Art and visual perception by Rudolf Arnheim
A Psychology of the Creative Eye.
[A
great book on study of arts - explains how the eye organizes visual
material according to definite psychological laws. There so much to take
notes from this book and hence I am writing down couple of them]
Any stimulus pattern tends to be seen in such a way that the resulting structure is as simple as the given conditions permit.
In
an absolute sense, a folks song is simpler than a symphony and a
child’s drawing is simpler than a painting by Tiepolo. But we must also
consider relative simplicity which applied to every complexity level.
Compositions by adults are rarely as simple as the conceptions of
children; when they are we tend to doubt the maturity of the maker. This
is because the human brain is the most complex mechanism in nature and
when a person fashions a statement that is to be worthy of him, he must
make it rich enough to reflect the richness of his mind. Simple objects
may please and satisfy us by serving limited functions appropriately,
but all true works of art are quite complex even when look ‘simple’.
Great
works of art are complex, but we also praise them for “having
simplicity’, by which we mean that they organize a wealth of meaning and
form in an overall structure that clearly defines the place and
function of every detail in whole. This way of organizing a needed
structure in the simplest way may be called its orderliness.
Appearance
of any part depends, to a greater or lesser extent, on the structure of
the whole, and the whole in turn is influenced by the nature of its
parts. If they carried too much expression of their own, they would have
marred the unity of the whole work. This is why dancers, who speak
through their bodies, often wear deliberately blank facial expressions;
and it is why Picasso, after experimenting with sketches of rather
complex hands and figures for his Guernica, made them much simpler in
the final work.
At
the first stage of the first dimension, spatial conception is limited
to a linear track. There is no specification of shape. A
two-dimensional conception brings two great enrichments. First, it
offers extension in space and therefore the varieties if size and shape:
Second, it adds to mere distance the differences in direction and
orientation. Three-dimensional space, finally, offers complete freedom:
shape extending in any perceivable direction, unlimited arrangements of
objects, and the totally mobility of a swallow. Beyond these three
spatial dimensions visual imagery cannot reach; the range can be
extended only by intellectual construction.
In
colors, red and green, being of equal intensity, divided retinal
activity into equal halves, whereas yellow and violet were produced by a
ratio of three to one and orange and blue in the ratio of two to one.

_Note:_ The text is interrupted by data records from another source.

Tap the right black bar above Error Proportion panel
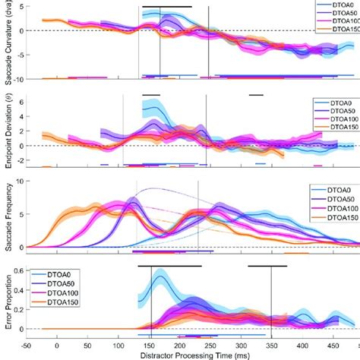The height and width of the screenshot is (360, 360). coord(267,267)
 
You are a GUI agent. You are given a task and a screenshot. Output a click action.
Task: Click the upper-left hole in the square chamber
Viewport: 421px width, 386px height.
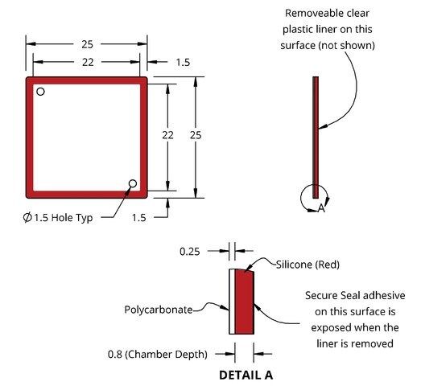(x=40, y=92)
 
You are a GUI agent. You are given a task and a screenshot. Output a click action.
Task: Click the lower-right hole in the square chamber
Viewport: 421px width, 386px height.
(x=133, y=183)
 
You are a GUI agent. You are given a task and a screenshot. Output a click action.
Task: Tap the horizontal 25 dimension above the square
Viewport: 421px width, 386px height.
(x=87, y=44)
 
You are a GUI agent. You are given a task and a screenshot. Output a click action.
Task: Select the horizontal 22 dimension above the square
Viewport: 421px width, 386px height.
(x=88, y=62)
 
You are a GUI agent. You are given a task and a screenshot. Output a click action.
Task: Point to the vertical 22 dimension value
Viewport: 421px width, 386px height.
(x=167, y=135)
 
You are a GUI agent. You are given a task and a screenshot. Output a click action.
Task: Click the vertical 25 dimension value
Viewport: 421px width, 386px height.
(x=196, y=135)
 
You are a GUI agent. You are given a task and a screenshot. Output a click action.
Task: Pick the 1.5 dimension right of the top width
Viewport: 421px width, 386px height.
(x=183, y=63)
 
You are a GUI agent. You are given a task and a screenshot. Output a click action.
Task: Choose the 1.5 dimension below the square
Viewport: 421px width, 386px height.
(x=138, y=218)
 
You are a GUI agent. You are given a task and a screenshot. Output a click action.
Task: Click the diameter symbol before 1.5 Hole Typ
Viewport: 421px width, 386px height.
(x=27, y=217)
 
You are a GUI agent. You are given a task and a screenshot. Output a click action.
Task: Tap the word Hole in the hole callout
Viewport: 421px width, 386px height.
(x=60, y=217)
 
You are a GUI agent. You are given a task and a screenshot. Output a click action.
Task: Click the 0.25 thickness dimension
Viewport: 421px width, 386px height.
(x=189, y=252)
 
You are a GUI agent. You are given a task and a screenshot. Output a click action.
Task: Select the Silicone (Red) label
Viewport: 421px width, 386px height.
(x=307, y=265)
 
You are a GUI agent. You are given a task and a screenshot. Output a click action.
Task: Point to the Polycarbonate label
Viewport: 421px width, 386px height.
(x=158, y=310)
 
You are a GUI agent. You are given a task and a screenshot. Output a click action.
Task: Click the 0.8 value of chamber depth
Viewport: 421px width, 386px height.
(x=115, y=355)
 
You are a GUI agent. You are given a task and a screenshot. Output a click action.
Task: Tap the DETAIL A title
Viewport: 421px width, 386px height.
(x=246, y=375)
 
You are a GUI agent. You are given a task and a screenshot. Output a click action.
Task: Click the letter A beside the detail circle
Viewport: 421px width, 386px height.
(x=321, y=208)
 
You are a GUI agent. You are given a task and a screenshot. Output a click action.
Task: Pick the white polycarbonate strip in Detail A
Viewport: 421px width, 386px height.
(x=232, y=302)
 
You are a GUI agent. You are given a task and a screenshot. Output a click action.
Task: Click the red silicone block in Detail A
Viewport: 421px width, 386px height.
(x=245, y=302)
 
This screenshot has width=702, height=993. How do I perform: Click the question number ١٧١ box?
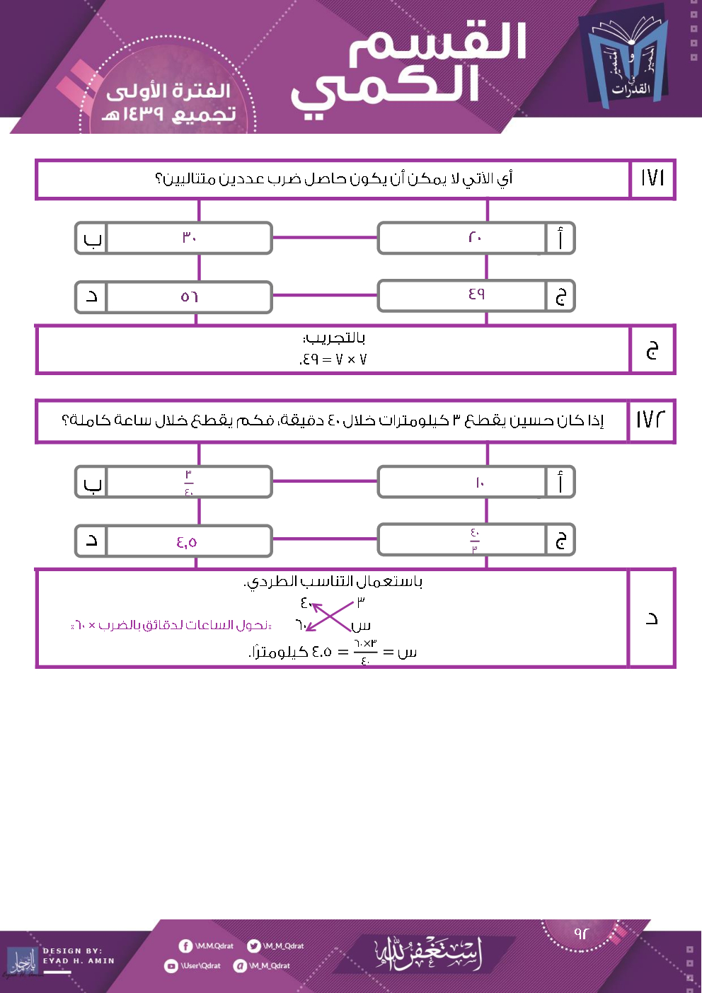tap(652, 178)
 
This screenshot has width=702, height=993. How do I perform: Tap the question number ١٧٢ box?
tap(651, 420)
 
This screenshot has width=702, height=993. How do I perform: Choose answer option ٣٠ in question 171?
tap(189, 238)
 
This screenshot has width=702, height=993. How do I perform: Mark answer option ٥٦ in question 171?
tap(189, 297)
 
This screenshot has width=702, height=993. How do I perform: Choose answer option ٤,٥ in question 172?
tap(187, 542)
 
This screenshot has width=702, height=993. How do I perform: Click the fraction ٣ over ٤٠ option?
tap(189, 483)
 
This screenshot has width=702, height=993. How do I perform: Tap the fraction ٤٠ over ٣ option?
tap(475, 541)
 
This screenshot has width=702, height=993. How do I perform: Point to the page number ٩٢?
tap(581, 934)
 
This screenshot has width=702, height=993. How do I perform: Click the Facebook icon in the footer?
tap(185, 946)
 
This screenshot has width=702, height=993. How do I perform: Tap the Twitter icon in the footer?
tap(253, 946)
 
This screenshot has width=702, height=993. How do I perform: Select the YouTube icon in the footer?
tap(171, 966)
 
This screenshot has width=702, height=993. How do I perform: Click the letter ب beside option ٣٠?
tap(92, 239)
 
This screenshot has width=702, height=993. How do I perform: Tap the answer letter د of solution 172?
tap(652, 619)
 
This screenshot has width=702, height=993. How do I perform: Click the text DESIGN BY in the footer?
tap(72, 951)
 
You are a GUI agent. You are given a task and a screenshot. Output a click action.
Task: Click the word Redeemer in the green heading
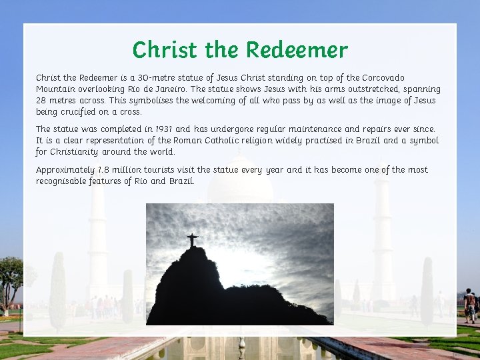pos(297,50)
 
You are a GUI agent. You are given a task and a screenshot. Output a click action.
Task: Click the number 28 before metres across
pos(41,101)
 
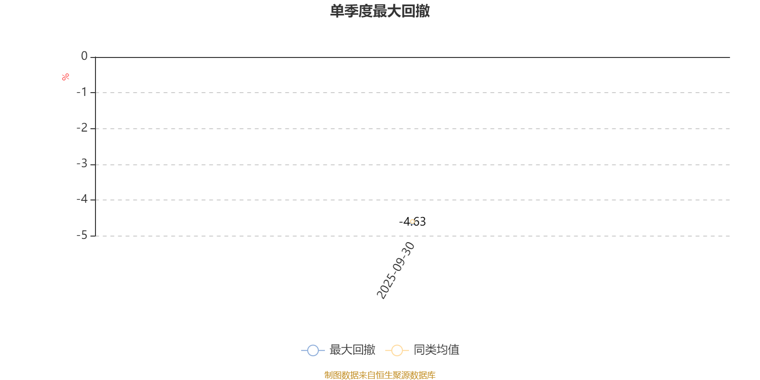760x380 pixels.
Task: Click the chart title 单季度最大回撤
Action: click(x=380, y=11)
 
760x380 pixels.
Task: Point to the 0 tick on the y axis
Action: click(x=84, y=56)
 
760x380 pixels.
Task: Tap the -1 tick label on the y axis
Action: click(x=82, y=92)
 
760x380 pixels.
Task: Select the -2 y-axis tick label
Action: click(x=82, y=128)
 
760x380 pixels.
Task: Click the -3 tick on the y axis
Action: click(x=82, y=164)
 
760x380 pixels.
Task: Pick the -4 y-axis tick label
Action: click(x=82, y=199)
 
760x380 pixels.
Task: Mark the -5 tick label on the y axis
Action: click(x=82, y=235)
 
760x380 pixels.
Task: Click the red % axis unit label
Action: click(x=66, y=77)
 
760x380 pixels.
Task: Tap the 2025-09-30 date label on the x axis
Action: click(x=396, y=270)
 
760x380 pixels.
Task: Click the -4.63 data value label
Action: click(x=412, y=221)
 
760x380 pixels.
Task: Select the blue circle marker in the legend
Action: click(x=313, y=350)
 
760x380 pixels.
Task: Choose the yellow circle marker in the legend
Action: click(x=397, y=350)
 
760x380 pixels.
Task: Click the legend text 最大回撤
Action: click(x=352, y=350)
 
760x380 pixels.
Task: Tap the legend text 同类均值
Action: click(x=437, y=350)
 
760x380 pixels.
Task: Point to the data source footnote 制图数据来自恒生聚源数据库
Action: click(x=380, y=375)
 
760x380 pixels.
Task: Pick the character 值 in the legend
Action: click(x=454, y=350)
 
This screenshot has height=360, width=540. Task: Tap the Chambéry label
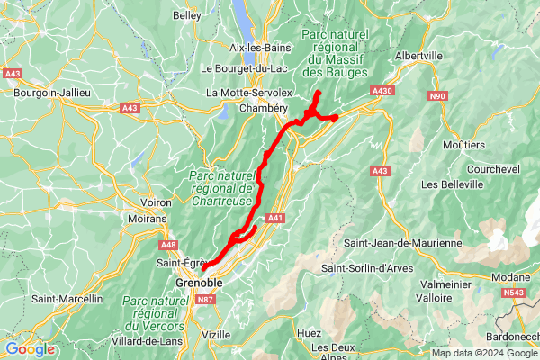[263, 108]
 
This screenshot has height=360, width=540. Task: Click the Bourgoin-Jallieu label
[49, 92]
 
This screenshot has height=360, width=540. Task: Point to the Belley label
[187, 15]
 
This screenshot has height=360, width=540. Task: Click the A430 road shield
[382, 91]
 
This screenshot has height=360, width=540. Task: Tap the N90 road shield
[438, 96]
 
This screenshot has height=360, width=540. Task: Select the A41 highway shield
[275, 217]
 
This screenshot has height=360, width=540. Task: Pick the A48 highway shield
[168, 245]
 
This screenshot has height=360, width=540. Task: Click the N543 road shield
[514, 292]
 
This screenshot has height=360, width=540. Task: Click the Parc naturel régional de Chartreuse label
[221, 188]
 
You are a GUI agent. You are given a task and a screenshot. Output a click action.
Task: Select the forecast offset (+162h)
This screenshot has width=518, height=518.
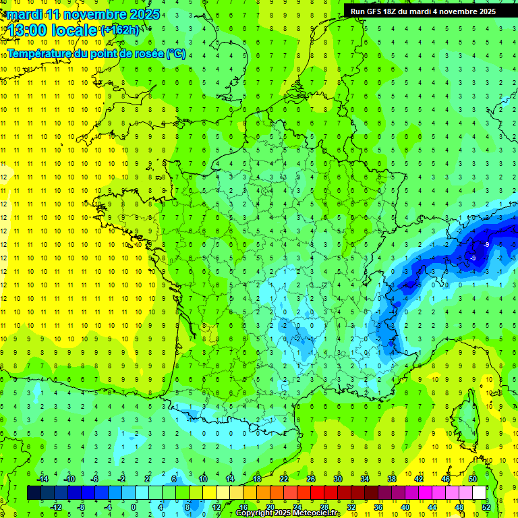tap(121, 30)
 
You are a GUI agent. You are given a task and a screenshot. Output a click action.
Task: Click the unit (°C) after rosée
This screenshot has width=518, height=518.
tap(175, 53)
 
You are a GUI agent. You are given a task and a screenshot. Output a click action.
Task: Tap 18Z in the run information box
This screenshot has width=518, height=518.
tap(396, 11)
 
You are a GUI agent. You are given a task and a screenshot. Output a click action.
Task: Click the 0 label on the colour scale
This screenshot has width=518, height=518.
tap(134, 507)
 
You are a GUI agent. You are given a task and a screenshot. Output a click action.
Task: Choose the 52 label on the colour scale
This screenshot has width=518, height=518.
tap(486, 507)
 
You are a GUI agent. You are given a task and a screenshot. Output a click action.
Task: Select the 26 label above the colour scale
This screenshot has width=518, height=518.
tap(310, 479)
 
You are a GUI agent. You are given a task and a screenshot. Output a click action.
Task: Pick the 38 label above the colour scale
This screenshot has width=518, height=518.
tap(391, 479)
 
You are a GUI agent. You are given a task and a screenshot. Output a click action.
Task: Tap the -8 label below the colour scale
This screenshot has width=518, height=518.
tap(81, 507)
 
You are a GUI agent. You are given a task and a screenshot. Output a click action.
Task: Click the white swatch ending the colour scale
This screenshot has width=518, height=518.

(Green & Red -1/2; Blue (1/3)& orange(2/3), violet(1/4)&
yellow(3/4), black(0) & white(1))
A
motion is the strongest visual appeal to attention. Motion implies a
change in the conditions of the environment, and change may require
reaction. The three variables of the later system are qualitative:
space refers to the path of the movement, which may be straight and
direct or flexible and indirect; Force indicates the difference between
vigorous strength and delicate weightlessness; Time distinguishes
between slow lingering and a sudden start. In conceiving of his or her
activities from the outside but by understanding the impulses that
produce the desired effect. What a dancer or actor wishes to obtain is
not like the sign language of a semaphore transmitting its coded message
to the intellect of the recipient by gesticulation. It is rather a
pattern of visual forces, whose impact is immediately felt.
Since,
however to speak of movement is obviously metaphorical when one refers
to painting, sculpture, architecture, or photography, where nothing
moves physically, what precisely is the nature of the visual phenomenon
thus desired? The one theory prevalent among philosophers and
psychologists avoids the challenge by asserting that in such cases the
observer is under the illusion that actual locomotion is taking place or
more subtly but less clearly that the image feels as though it were in
motion – perhaps because the viewer generates within his own body
appropriate kinesthetic reactions. This latter theory can be found in
Hermann Rorschach’s discussion of movement response to his inkblots.